# Hay Tractor



## Catchad81 (Jul 24, 2019)

Looking at adding another tractor to my small hay and cattle operation. Have a 5085m with loader and a 7410 mfwd without a loader. Have priced a new 6120M with loader at 120k. Like the idea of getting a pre emission tractor and like the cab in the 7010 series better than the 20, 30 or 6M series cab. Have found a few low hour 7010 series 2wd tractors as well as a few 6430 premiums in the 80k range. It's amazing what the pre emission tractors are bringing.

Out of these options What is the best for the dollar.
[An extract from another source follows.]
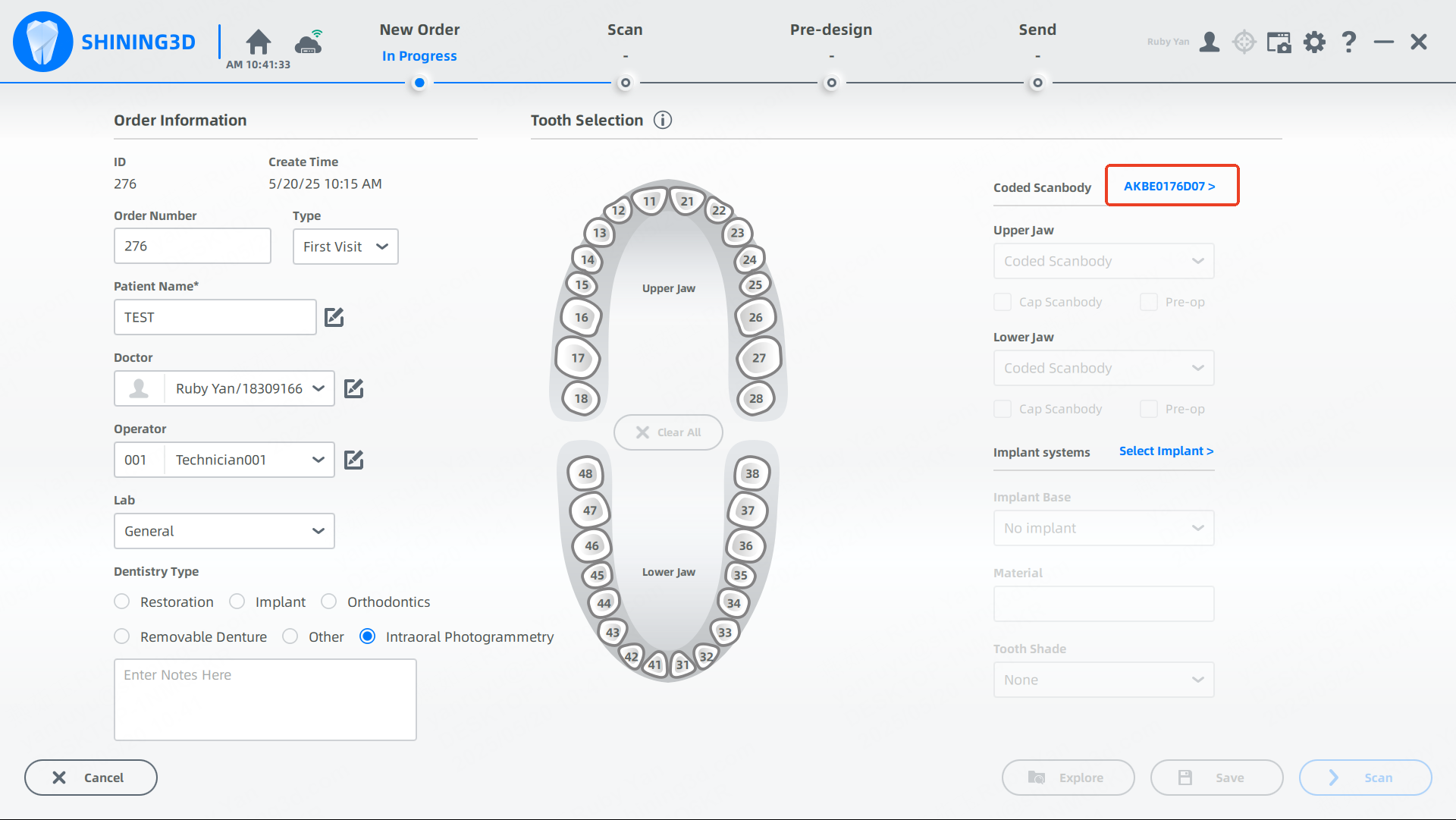Viewport: 1456px width, 820px height.
Task: Open help with the question mark icon
Action: 1348,42
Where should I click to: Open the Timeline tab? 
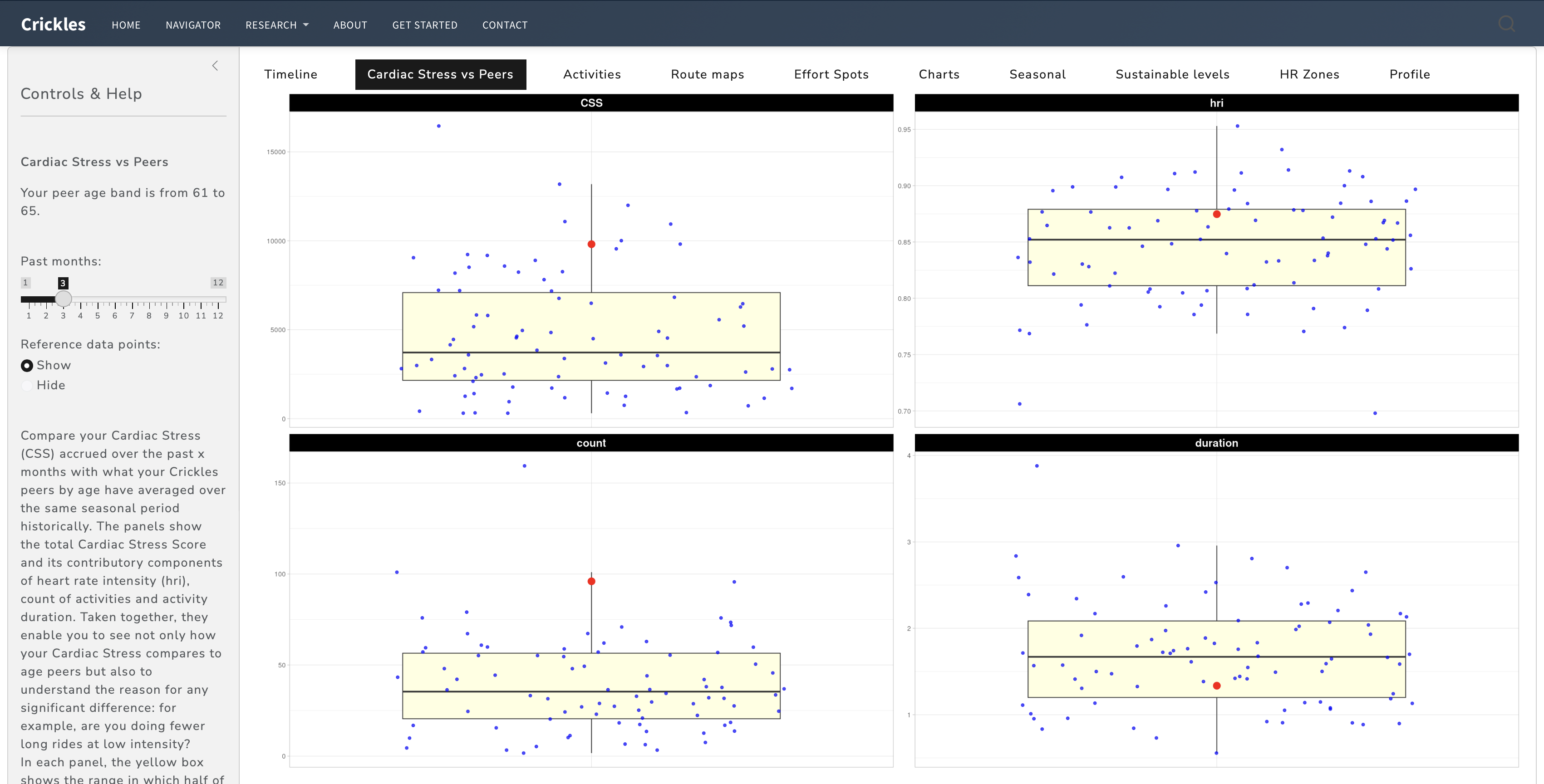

I'd like to have a 2wd for the light work but have never used one with a loader yet see a lot around this area most of them being smaller size even.


----------



## somedevildawg (Jun 20, 2011)

IMO, it’s difficult to compare the 6xxx to the 7xxx beings they are different frame size tractors.....but I would vote for 7410 (with LH reverser), I wouldn’t care that it was 2wd until it came to monsoon season (now) and then I would probably opt for the MFWD. Do you handle really large bales like 5x6? I may have to opt for MFWD but for average 1k# bales, I’m not sure it’s neccesary. The biggest thing with that era is finding one......


----------



## ttazzman (Sep 29, 2019)

I would not own a working loader tractor that was 2wd ........many many reasons to have a 4wd loader tractor.........

hay tractor in general 2wd is certainly fine been done for years

value in a tractor is a direct reflection of the work you intend to do with it ....buy what will perform best for your intention...its hard to go wrong on a ag size JD tractor (6/7) if you take care of it value wise


----------